In most cases, the ballot initiative is not (state) constitutionally granted. It is validated by an act of the legislature, meaning the legislature legislated itself out of the process, if only for a single issue. If it can do that, it can legislate itself into a monarchy (or whatever) and disband itself. This is the situation that Art4Sec4 is meant to prohibit. Therefor, any law that came about via ballot initiative is in violation of the US Constitution.
” The ultimate authority– sovereignty, if you like– doesn’t rest with the voters. It rests with their representatives.”
Not sure that would pass in a con law course, or among the founders. Every act of the legislature is at the will/permission of “the people”. Elected officials cannot exist if not elected by the people. If “the people” can elect and un-elect representatives, the legislature is not sovereign, nor the source of authority. The legislature is an “agent” of the majority of voters, having no power beyond that granted by the vote of the people.
“Therefor, any law that came about via ballot initiative is in violation of the US Constitution.”
Where ballot initiatives are permitted, the representatives are representing the will of the people (the actual sovereigns/authority) in establishing the initiative measure. The constitutional dictate that all state governments must be republican prevents the ballot initiative from eliminating legislatures. Such an attempt would be directly unconstitutional.
On a practical note, not aware of any federal case attempting to invalidate ballot initiatives (there may be one, or some, I just am unaware).
One of the primary purposes of a constitution is to establish a process for creating and enacting legislation. This process can not be altered unless the constitution is altered to allow it. The process has to be the same for every law or the government loses its legitimacy when laws come from arbitrary sources. This is not a trivial matter. Executive Orders and courts “legislating from the bench” are good examples of subverting the process and handing over sovereignty to arbitrary agents.
Ballot initiatives alter the legislative process. They allow the legislature to kick the can down the road and forfeit the decision-making and the accountability of voting to pass legislation. But mostly they remove the very step of separation that defines a Republican form of government and turns it in to something that is NOT a Republican form of government. So any law passed by ballot initiative has not gone through the process that a Republican form of government mandates– it has not been voted on by the legislature– and it is therefor in violation of the US Constitution. And that, I believe, would pass muster in a con law course, and there is a plethora of evidence that the Founders were determined to hold the mob at bay.
“Ballot initiatives alter the legislative process. They allow the legislature to kick the can down the road and forfeit the decision-making and the accountability of voting to pass legislation. ”

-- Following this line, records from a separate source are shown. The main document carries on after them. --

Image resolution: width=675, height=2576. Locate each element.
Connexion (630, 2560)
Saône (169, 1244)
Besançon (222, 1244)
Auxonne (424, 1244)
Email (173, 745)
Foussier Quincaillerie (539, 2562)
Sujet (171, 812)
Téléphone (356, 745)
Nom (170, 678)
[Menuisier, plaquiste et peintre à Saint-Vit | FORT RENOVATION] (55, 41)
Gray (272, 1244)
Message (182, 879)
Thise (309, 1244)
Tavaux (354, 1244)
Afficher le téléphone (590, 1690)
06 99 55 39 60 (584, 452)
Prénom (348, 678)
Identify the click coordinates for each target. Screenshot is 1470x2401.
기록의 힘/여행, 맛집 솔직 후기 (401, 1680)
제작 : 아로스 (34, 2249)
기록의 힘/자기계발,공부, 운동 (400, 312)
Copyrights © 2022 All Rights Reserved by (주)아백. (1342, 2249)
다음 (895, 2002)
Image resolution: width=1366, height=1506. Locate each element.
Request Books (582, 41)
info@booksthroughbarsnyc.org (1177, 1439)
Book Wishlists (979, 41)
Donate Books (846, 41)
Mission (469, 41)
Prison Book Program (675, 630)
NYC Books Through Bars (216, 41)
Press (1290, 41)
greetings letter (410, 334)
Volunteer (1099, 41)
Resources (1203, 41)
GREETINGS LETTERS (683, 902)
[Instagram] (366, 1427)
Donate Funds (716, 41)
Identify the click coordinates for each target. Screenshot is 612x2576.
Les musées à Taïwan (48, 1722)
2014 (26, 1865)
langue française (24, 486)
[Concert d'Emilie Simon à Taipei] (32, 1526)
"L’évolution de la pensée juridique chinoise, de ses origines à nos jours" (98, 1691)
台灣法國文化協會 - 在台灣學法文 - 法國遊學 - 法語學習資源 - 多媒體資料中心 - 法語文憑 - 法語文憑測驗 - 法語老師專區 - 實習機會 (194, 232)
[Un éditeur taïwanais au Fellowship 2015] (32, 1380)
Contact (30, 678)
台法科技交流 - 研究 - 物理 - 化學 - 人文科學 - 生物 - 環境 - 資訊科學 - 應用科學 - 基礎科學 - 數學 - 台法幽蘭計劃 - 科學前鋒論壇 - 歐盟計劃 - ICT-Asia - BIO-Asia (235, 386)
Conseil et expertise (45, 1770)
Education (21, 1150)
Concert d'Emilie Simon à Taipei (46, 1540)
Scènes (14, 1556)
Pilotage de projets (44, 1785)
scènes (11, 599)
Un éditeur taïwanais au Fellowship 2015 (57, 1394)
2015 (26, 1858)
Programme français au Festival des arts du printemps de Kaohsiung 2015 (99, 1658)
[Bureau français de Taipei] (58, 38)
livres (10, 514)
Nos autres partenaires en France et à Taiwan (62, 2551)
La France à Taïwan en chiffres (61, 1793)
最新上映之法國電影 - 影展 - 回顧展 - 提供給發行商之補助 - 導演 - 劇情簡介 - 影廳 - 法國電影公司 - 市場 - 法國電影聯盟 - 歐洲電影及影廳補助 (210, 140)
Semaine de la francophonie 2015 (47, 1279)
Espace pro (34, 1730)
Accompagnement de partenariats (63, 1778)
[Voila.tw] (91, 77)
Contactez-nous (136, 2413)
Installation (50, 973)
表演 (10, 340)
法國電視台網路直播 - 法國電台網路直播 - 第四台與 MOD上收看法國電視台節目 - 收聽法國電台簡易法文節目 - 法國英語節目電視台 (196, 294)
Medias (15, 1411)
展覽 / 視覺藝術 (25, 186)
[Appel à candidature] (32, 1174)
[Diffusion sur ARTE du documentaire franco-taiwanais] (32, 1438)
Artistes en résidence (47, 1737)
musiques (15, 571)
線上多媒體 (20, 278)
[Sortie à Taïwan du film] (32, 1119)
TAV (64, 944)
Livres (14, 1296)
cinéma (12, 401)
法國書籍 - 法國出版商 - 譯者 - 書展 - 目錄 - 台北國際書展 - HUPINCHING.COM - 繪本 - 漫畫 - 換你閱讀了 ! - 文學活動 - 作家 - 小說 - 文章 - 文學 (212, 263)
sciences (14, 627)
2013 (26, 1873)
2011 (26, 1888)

The republican form remains, does it not? People still elect representatives, a legislature still exists. The constitution does not prohibit ancillary political action within a republican form. The constitution dictates a form, not the inner workings of legislatures in States (which jealously guarded their internal governments, state and local).
We all find it attractive to impute our own ideas of deduction from the written word, but truth is, if the founders had intended that no state be allowed to expand upon their republican form of government, they were clear-headed enough to foresee the need, and not dependent on later generations to fill the gaps in their thinking.
“Unconstitutional” is a legal term of art. Since we know of zero legal actions to remove the very existence of ballot initiatives, those features remain “constitutional” until differently decided by the federal courts, ultimately the SC.
” The republican form remains, does it not? ”
No, it does not. By definition, Republican demands that legislation be passed by the elected agents, not by the public via referendum.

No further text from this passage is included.